* _Exercise objective_: According to the text on the Chicago Police Department's use of BrainMaker, how many terminated officers did the Internal Affairs Division study?

* _Passage for review_:

The Chicago Police Department has used BrainMaker to forecast which officers on the force are potential candidates for misbehavior. The Department's Internal Affairs Division used neural networks to study 200 officers who had been terminated for disciplinary reasons and developed a data base of pattern-like characteristics, behaviors, and demographies found among the 200 police officers.
BrainMaker then compared current Department officers against the pattern gleaned from the 200 member control group and produced a list of officers who, by virtue of matching the pattern or sharing questionable characteristics to some degree, were deemed to be "at risk."
This particular application has been highly controversial, drawing criticism from several quarters - the most vocal being Chicago's Fraternal Order of Police. William Nolan, the Order's president, has made Orwellian references, saying the Department's program seems like "Big Brother." Scientific American, Playboy, New Scientist, and Law Enforcement News have all done articles on the ethical implications of the Chicago P.D.'s program with mixed reviews.

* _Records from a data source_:
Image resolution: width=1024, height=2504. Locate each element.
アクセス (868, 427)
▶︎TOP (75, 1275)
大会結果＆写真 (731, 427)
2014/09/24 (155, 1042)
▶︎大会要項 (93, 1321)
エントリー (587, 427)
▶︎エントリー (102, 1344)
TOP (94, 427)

* _Solution_: 200 officers who had been terminated for disciplinary reasons.